How deforestation in Brazil keeps slowing down
I wrote about it before : deforestation in the Brazilian part of the Amazon rainforest – aka the lungs of Earth – decreased by no less than 46 percent and is at record low levels in the past two decades.
These are surely good news as deforestation is a predominant part in Brazilian greenhouse gases emissions. TreeHugger explains how this was achieved, partly thanks to satellites.
As a science fiction fan I like it when space technology helps solving Earth matters. This isn’t the first time it happens.
But back to Brazil, here is an extract of the full article :
Between 2000 and 2008, the Amazon rainforest lost an average of 18,786 km² annually; last year, that number was down to 7,464 km² last year — evidence of a shift in tactics.
Ten years ago, says Evaristo, IBAMA was “looking blindly for deforestation,” with “no tools” to catch deforestation operations before it was too late.
Even simple factors like cloud cover would make monitoring parts of the Amazon virtually impossible, and those cutting down the trees knew that.

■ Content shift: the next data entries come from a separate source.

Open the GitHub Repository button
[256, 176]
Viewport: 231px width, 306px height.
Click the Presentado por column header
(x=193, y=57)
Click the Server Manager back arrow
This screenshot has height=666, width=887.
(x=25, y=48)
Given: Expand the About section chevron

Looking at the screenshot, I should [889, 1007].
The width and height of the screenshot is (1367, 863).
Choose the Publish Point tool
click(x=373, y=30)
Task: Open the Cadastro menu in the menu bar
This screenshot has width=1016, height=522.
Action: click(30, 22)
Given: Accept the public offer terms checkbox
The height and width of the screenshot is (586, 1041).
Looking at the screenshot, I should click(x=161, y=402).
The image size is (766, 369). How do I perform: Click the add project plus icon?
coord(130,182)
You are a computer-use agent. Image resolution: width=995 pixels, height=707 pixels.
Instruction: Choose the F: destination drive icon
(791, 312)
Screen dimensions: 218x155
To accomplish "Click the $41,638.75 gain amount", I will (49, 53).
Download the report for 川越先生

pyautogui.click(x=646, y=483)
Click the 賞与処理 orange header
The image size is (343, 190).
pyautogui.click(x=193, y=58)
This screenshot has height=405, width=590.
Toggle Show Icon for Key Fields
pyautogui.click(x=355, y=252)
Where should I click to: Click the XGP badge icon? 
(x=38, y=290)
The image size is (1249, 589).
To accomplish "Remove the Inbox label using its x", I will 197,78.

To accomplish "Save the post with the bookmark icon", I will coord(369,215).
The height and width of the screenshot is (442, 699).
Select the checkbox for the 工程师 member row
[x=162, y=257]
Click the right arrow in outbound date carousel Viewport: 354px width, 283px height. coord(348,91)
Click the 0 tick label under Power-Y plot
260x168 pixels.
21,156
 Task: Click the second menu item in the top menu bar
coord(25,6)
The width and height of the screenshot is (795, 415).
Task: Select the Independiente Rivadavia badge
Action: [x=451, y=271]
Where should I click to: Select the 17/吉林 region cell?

Since then, advances in technology and better enforcement methods have changed the way IBAMA operates. A recently launched satellite, developed with the help of the Chinese, allows the enforcement agency to peer through clouds, greatly enhancing their monitoring ability.
Every 15 days, IBAMA receives new satellite imagery showing the latest spots where deforestation is taking place, allowing officers to close down such operations much more quickly than they could before.
(…) Those caught illegally deforesting their land, usually farmers and ranchers making room for cattle or crops, can now expect a harder hit to their pocketbooks. Instead of only imposing fines, now enforcement agents seek to “decapitalize the crime,” says Evaristo.
Deforesting cattle ranchers can now expect to have their livestock seized, while farmers’ crops will be forced to rot in the ground. Those caught with illegal timber operations, too, may be squeezed out of business; IBAMA posts the names of those landowners on their Web site for the world to see.
“[Their] days are numbered,” the director of IBAMA promises. “Zero illegal deforestation is possible.”